Graham Greene en la Costa Azul
En un diminuto apartamento que daba al puerto de Antibes pasaba sus últimos años el escritor, sentado en un butacón frente al mar con doce botellas de J&B
Tendida a lo largo de la bahía, Niza era ya una ciudad pasada de moda, con cierto aire destartalado, que se había convertido en un reino de abuelitas de cabello azul y de viejos muy bronceados, todos deambulando por el paseo de los Ingleses tirados por un caniche hacia el más allá. Lejanos ya sus tiempos de gloria, ahora Niza estaba penetrada por los hampones, de modo que para triunfar solo te daba dos salidas, ser macarra o caniche.
Sentado en un banco del paseo, mientras aspiraba a tener los mismos derechos humanos que una mascota, me puse a leer el periódico de la región, que traía bellos crímenes provenzales. Gaetano Zampa, rey de la mafia marsellesa, amaneció suicidado aquel día de julio de 1984. A partir de ese momento por toda la Riviera no había cesado el tiroteo. Los rufianes se estaban abriendo paso en el escalafón con una ensalada de plomo.
Quedaban ya lejos los años locos en que Francis Picabia, seguido de una tropa de artistas de vanguardia, Jean Cocteau, Matisse, Picasso, Man Ray, Paul Eluard, había puesto de moda estos parajes. Algunas pálidas musas de Montparnasse bajaban desde París, se instalaban en el Negresco, llenaban la bañera de champán rosa y se cortaban las venas.
Mougins, Juan-les-Pins, Saint-Tropez, Cap d’Antibes, Vallauris, Saint-Paul-de-Vence. Este paisaje aun estaba amparado por la memoria de aquellos bohemios de oro. Desde su última residencia de Notre Dame de Vie, en 1973, Picasso había subido a los infiernos con sombrero de paja, pantalón corto y camiseta de apache. Ahora en los puertos deportivos las popas de los yates estaban pobladas de magnates de la salchicha o del plástico, de jeques del crudo, de reyes destronados. Solo había un personaje que justificaba viajar hasta allí.

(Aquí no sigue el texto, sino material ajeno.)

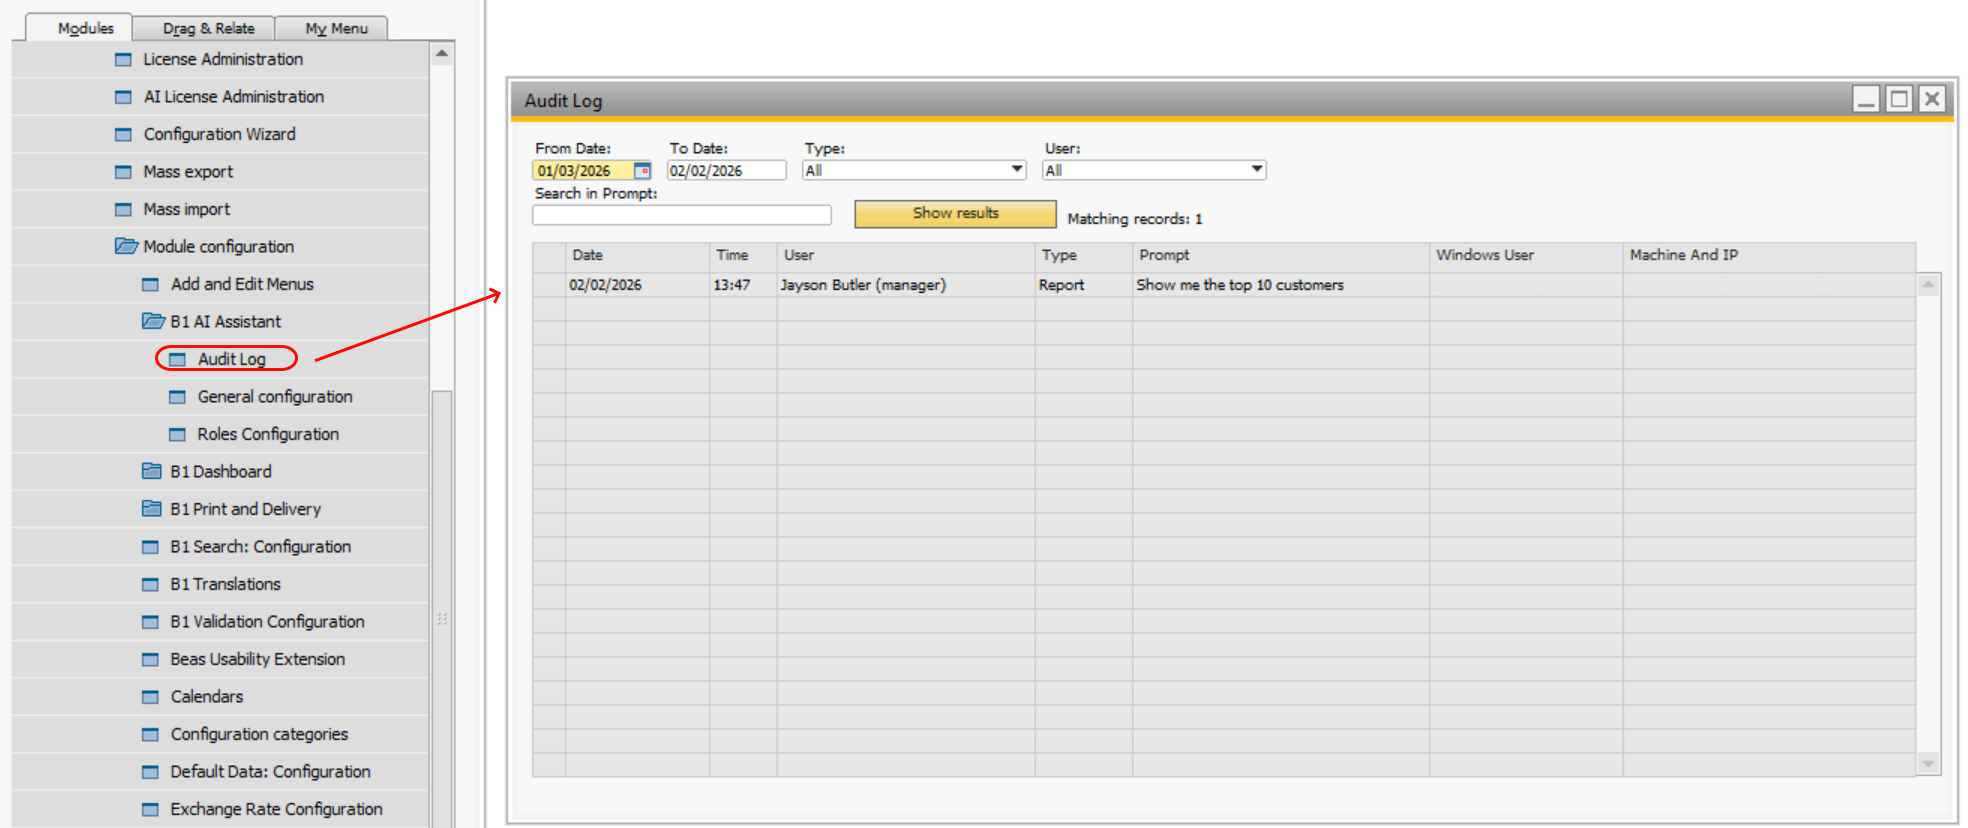The image size is (1968, 828).
Task: Open Roles Configuration from the tree
Action: (268, 434)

En un diminuto apartamento de dos piezas que daba al puerto de Antibes pasaba sus últimos años el escritor Graham Greene, sentado en un butacón frente al mar con doce botellas de J&B alineadas en una estantería de la cocina. Era ya un viejo sonrosado, de ojos azules acuosos y sonrisa bondadosa, que iba a misa los domingos muy planchado, en compañía de su amante Yvonne Cloetta con la que convivió sus últimos 30 años. Aunque se había convertido al catolicismo para casarse con la católica Vivien, su primera esposa, pronto descubrió que lo más sabroso de esta religión era el pecado seguido del perdón, pero nadie como Graham Greene supo manejar con tanto placer literario la culpa y el remordimiento hasta darle el sentido a su vida como novelista, espía, esposo infiel, amante apasionado y viajero por los lugares más turbios del planeta.

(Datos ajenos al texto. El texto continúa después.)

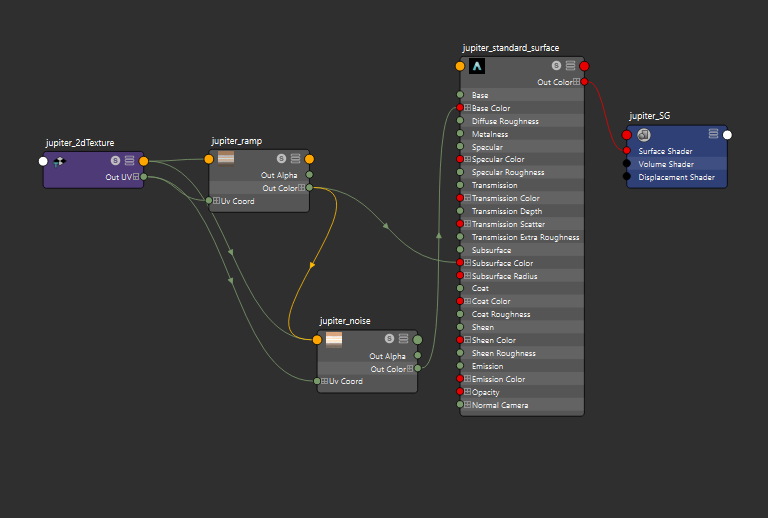Change view mode icon on jupiter_SG node

point(713,134)
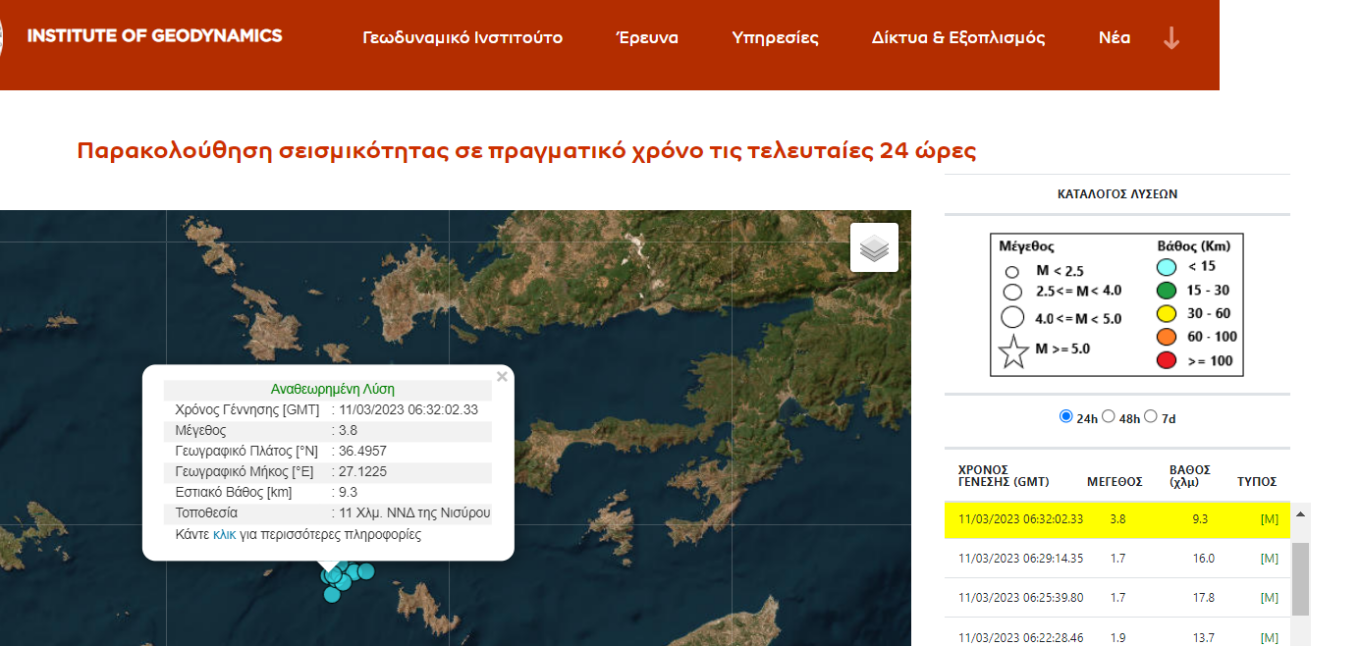Click the κλικ link for more info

Un verano con 18 años tumbado en una hamaca leí la novela El poder y la gloria, la historia de un sacerdote lujurioso y alcoholizado quien durante la revolución de México, a salvo fuera de la frontera, vuelve a cruzarla hacia este lado para darle el sacramento a un agonizante y muere fusilado. Aquellas vacaciones en el cine de verano al lado de casa pasaban la película El tercer hombre. De noche desde la cama oía la cítara de Anton Karas que me traía la memoria de una Viena derruida, llena de espías, y a Orson Welles al pie de la noria del Prater.

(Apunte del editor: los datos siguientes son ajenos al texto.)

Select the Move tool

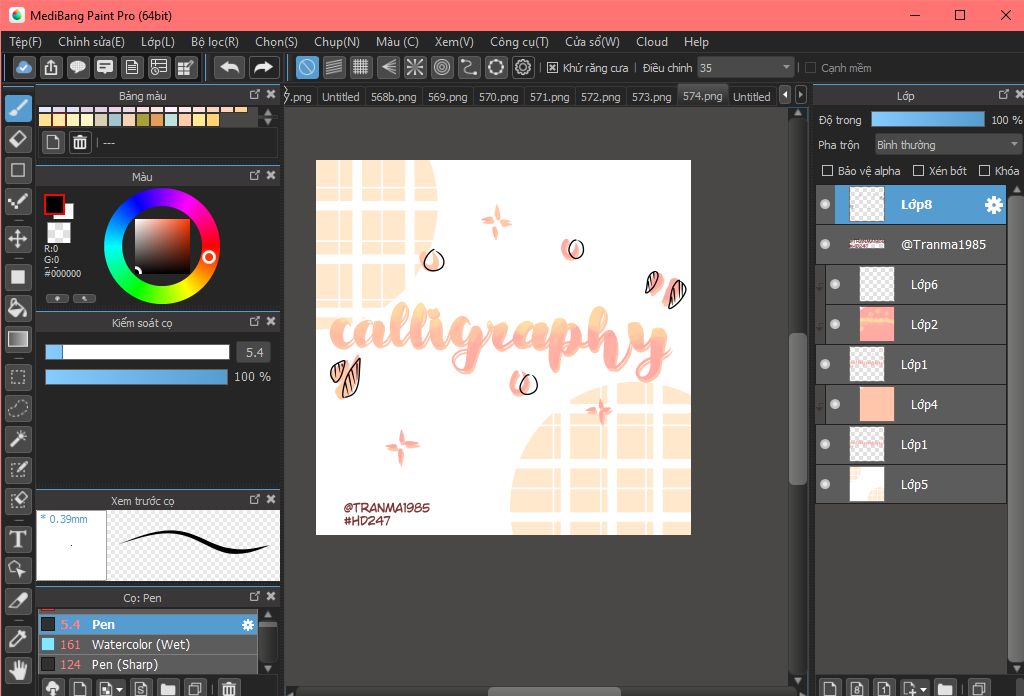pos(17,238)
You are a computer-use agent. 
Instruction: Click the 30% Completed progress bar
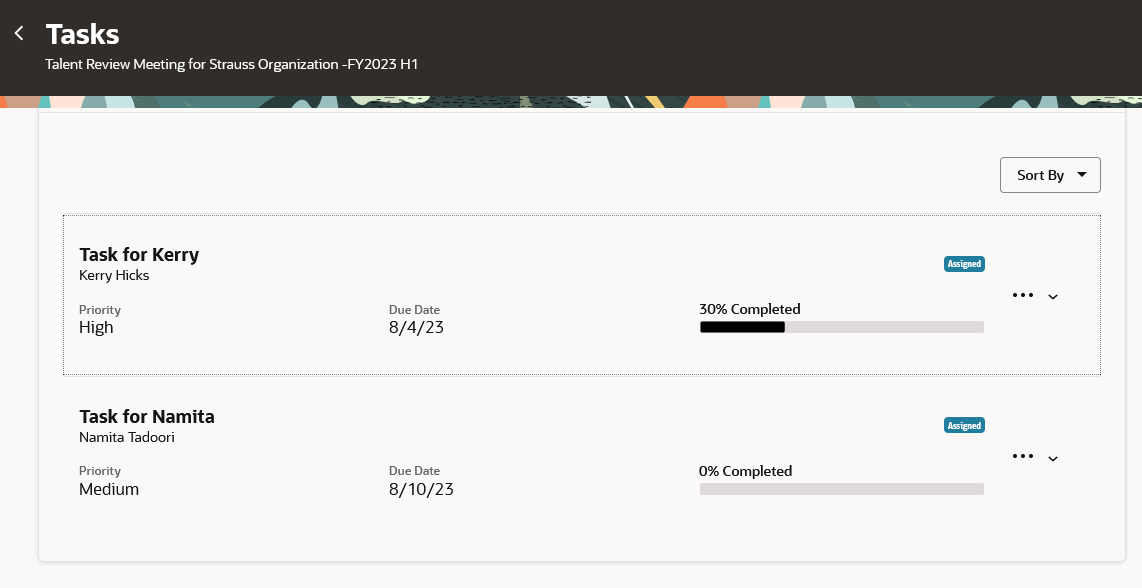841,327
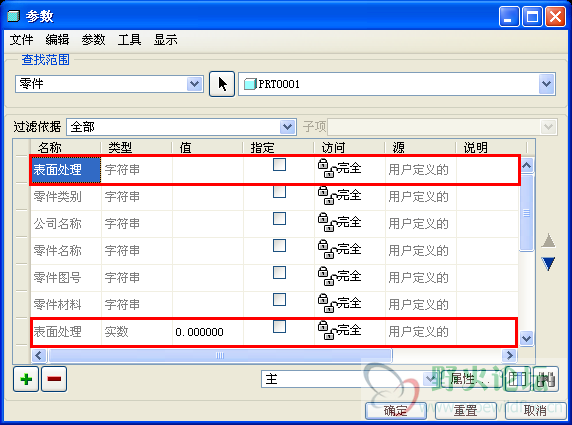Tick the 指定 checkbox for 零件名称
This screenshot has height=425, width=572.
(279, 246)
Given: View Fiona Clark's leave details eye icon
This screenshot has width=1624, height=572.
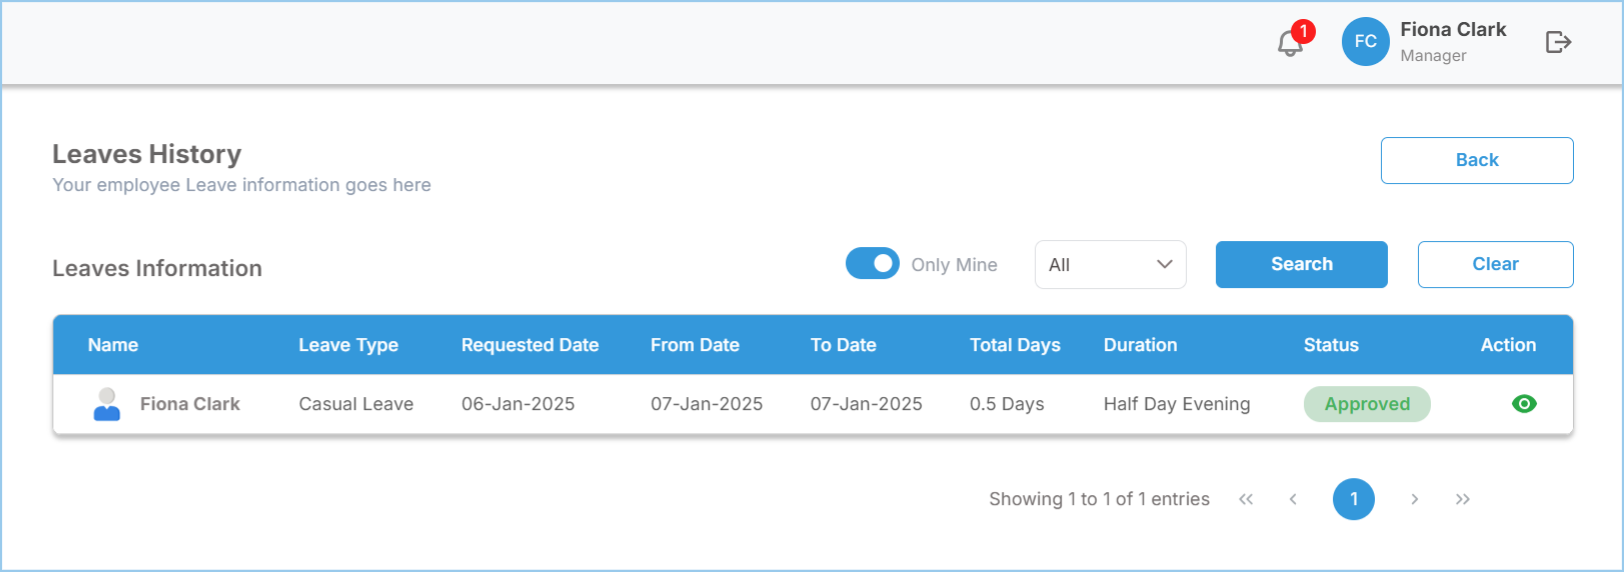Looking at the screenshot, I should pos(1524,404).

Aquel día, mientras leía que en la Riviera iban ya 21 fiambres bien baleados, vi cruzar por el paseo de los Ingleses al escritor en compañía, tal vez, de su amante. Le seguí con la mirada hasta que se perdió confundido entre otros jubilados arrastrados por su perro. En ese momento Graham Greene había emprendido una lucha directa contra todos los hampones que se habían apoderado de Niza amparados por los políticos. El panfleto J'acusse (1982) era una prueba de que en aquel anciano ligeramente encorvado sobre sus piernas largas, autor de El americano impasible, quedaba todavía el fuego de un luchador. Poco después abandonó su apartamento de Antibes y se fue a Vevey, un pueblo de Suiza a morir junto a su hija. El funeral fue como una secuencia de cualquiera de sus novelas. A un lado de los bancos estaba Vivien, de 86 años, de la que no se había divorciado. Al otro lado estaba Yvonne, de 60 años, que tampoco se había separado de su marido. En medio estaba Graham Greene dentro del féretro, como siempre entre el cielo y el infierno.